Instruction |
Please retype the lines of the listing that follow, beginning at the line that contains "Click the Online" and stopping after the line that contains "Action: 65,16".

Records for this task |
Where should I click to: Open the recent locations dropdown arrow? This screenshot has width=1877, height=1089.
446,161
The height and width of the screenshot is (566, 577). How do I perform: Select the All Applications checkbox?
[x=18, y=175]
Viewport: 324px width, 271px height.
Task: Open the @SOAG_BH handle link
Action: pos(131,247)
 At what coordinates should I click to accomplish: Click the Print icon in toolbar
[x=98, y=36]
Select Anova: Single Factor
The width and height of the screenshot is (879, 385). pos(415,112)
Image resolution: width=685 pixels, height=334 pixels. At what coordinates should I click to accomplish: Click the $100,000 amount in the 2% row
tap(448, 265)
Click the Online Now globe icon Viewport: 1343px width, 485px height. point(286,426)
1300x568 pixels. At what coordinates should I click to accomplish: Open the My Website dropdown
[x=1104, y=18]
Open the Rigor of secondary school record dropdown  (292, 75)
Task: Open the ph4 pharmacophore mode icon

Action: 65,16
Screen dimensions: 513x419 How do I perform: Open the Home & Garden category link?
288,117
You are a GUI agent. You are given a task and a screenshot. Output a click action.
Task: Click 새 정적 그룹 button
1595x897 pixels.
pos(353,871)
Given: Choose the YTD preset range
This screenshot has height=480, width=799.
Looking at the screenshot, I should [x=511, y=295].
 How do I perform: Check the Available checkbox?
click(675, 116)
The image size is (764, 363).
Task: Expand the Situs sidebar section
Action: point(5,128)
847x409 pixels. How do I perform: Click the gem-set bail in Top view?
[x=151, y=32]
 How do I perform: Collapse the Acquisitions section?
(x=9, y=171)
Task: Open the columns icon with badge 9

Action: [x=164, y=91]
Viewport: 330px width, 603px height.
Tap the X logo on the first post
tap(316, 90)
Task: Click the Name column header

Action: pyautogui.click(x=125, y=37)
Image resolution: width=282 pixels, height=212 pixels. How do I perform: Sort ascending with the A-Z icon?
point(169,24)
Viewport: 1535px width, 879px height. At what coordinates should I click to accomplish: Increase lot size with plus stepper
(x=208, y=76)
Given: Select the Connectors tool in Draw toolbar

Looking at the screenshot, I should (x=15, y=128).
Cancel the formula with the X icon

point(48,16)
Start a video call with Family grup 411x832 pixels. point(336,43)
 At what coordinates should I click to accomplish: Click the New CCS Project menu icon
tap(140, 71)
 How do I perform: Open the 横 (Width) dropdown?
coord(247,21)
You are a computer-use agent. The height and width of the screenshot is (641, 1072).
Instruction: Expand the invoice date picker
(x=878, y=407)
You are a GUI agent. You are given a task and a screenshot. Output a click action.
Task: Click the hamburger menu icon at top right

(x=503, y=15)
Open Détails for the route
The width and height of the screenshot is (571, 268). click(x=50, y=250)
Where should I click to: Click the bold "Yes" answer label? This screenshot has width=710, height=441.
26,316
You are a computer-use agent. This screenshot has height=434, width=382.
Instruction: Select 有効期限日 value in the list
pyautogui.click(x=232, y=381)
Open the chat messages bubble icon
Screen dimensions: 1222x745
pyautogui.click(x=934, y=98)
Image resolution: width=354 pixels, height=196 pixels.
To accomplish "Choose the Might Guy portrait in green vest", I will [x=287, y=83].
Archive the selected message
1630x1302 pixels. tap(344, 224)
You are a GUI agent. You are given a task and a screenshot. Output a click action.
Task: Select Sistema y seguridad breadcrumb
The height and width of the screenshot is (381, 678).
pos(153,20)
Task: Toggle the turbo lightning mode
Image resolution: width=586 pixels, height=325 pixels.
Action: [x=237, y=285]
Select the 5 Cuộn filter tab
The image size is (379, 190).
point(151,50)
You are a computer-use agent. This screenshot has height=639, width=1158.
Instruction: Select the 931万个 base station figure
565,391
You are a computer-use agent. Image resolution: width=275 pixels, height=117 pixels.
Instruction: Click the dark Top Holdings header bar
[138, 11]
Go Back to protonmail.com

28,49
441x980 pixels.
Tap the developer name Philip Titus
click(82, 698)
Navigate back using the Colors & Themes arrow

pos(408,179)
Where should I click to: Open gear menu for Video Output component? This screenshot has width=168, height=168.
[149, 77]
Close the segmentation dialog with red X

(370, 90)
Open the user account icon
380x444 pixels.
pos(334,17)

Reply |
Click the Online Now globe icon Viewport: 1343px width, 485px height. point(286,426)
1300x568 pixels. At what coordinates should I click to accomplish: Open the My Website dropdown
[x=1104, y=18]
Open the Rigor of secondary school record dropdown  (292, 75)
Task: Open the ph4 pharmacophore mode icon

Action: 65,16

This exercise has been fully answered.